In my opinion, the Michael Brown shooting has been the most racially divisive incident in America since the Rodney King incident. People are divided, mostly (but not completely) along racial lines, about the shooting and about the grand jury decision. Those who see the shooting as either a racist incident (of which there is absolutely no evidence other than the victim being black and the police officer white) or an excessive use of force by a police officer completely disregard the evidence and facts that have been presented. Those who see only the criminal activity of Michael Brown and feel that he deserved to die ignore the human side of the incident - the fact that an 18 year old kid is now dead because of the poor choices he made. And of course there are the racists on the white side that believe Brown deserved to die simply because he was black.

Many black people see only the racial aspect of the case. Prominent black Americans from the President of the United States and the Attorney General, to black celebrities, to black activist leaders (which now includes the Attorney General), and now even pro football players are making this about race rather than fact. The now-well-known "hands up, don't shoot" mantra that has been the core of the protest in Ferguson has been proved by forensic evidence to be a complete fabrication. Indeed, Michael Brown was proved, by forensic evidence and eyewitness testimony, to have been "charging the officer like a football player," which explains why Officer Wilson shot him as well as explaining perfectly the injuries sustained by Brown.

Still, those who want to make this a racial issue refuse to accept the evidence because it doesn't fit their agenda. The protests aren't about Michael Brown but about anger, racial hatred and division. How can they be about Brown? Everything the protesters said about the incident turned out to be untrue. And burning down businesses doesn't exactly honor Michael Brown's memory.

In a rather distasteful show of ignorance "solidarity with the protesters," five black players on the Saint Louis Rams yesterday came out of the locker room and paused with their hands up in honor of a man who would most likely have killed Darren Wilson if Wilson had not killed him first. Their display clearly shows either a lack of understanding of the facts (translated as ignorance) or a deliberate disregard for the facts in order to push a racist agenda, which is worse.

President Obama is meeting today with "young civil rights leaders to discuss the challenges posed by by mistrust between law enforcement and communities of color."

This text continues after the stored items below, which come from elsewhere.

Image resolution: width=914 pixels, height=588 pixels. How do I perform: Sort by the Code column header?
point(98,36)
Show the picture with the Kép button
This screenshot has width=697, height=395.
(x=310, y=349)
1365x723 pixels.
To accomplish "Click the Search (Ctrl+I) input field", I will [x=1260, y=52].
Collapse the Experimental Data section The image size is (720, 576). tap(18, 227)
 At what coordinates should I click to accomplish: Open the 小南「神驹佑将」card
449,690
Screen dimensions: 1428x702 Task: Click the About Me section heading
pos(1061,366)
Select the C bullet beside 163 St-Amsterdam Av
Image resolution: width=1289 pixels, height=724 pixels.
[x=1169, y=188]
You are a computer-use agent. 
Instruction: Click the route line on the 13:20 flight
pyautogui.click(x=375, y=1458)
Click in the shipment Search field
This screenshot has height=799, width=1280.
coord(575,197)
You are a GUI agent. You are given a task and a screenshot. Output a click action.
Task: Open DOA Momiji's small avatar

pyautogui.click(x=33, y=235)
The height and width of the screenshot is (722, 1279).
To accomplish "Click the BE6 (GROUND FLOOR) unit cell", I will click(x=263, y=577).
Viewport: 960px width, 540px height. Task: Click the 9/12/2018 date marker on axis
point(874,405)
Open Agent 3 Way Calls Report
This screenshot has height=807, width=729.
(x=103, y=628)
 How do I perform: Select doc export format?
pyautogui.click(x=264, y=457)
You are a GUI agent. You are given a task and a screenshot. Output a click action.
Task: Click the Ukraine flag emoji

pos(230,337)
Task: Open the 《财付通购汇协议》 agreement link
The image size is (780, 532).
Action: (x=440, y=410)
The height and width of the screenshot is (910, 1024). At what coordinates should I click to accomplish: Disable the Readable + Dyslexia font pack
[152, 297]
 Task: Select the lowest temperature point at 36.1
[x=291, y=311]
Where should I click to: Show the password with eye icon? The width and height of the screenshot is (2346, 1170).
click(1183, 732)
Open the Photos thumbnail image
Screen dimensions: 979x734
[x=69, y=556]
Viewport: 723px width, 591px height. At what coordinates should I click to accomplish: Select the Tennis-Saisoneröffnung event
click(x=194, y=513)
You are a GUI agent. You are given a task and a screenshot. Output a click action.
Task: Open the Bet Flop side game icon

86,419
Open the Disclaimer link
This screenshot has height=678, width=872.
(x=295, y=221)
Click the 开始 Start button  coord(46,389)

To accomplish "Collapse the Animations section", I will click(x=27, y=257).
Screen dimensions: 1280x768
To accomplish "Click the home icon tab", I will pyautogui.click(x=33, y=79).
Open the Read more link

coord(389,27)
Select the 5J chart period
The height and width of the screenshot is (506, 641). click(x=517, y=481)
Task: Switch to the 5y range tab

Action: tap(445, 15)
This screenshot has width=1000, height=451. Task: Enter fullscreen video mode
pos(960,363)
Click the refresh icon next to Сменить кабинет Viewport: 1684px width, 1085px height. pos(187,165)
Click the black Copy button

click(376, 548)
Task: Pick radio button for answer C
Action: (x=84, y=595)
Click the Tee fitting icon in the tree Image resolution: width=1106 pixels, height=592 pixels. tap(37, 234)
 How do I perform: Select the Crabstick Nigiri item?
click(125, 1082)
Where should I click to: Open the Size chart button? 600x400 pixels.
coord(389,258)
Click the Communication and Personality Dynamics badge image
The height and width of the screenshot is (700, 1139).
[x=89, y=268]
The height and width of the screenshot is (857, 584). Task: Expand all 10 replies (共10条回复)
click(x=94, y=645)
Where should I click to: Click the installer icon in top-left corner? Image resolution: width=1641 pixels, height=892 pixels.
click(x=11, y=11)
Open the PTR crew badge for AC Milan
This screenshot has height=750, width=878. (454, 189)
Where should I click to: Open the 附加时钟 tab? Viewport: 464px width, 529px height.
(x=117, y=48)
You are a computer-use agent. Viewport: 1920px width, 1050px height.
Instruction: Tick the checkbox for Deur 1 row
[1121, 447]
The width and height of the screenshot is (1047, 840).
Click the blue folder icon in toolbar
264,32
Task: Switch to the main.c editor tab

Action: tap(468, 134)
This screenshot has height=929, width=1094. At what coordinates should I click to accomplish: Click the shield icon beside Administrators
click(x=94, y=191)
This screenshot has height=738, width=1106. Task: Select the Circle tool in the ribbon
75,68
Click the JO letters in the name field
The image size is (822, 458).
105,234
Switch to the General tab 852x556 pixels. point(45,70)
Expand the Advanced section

Several weeks ago he met with the protest organizers to encourage them to continue what they were doing. I wonder if the "young civil rights leaders" he's meeting with today are those very ones?

Eric Holder went to Ferguson to meet with the Brown family, the black police captain who was in charge of allowing the protests to go unchecked scaling down the police response to the protests, and to meet with protest organizers and with race baiters Jackson and Sharpton. I'm honestly surprised Holder and Obama haven't held a press conference and started it out by holding their hands up.

As the protests continue and spread to other cities across the nation, many people of all ethnicities are getting fed up. Blacks and whites alike are condemning the destruction of property and the violence as not only unjustified but only making things worse. Blacks are threatening violence against whites in record numbers. Louis Farrakhan has threatened that the Nation of Islam will tear the nation apart over this incident.

So can the damage be reversed? It seems not - at least not right away. In the black community there is so much anger and hatred over the Brown case and such animosity toward white/black relations in general that I fear it will take decades to subside. The majority of whites in this country want peaceful and constructive relationships with their black American brothers and sisters. They also want justice for all. But they want that justice to be meted out by truth and evidence rather than emotion. And sadly, it seems we have a long way to go before everyone in the country feels the same way.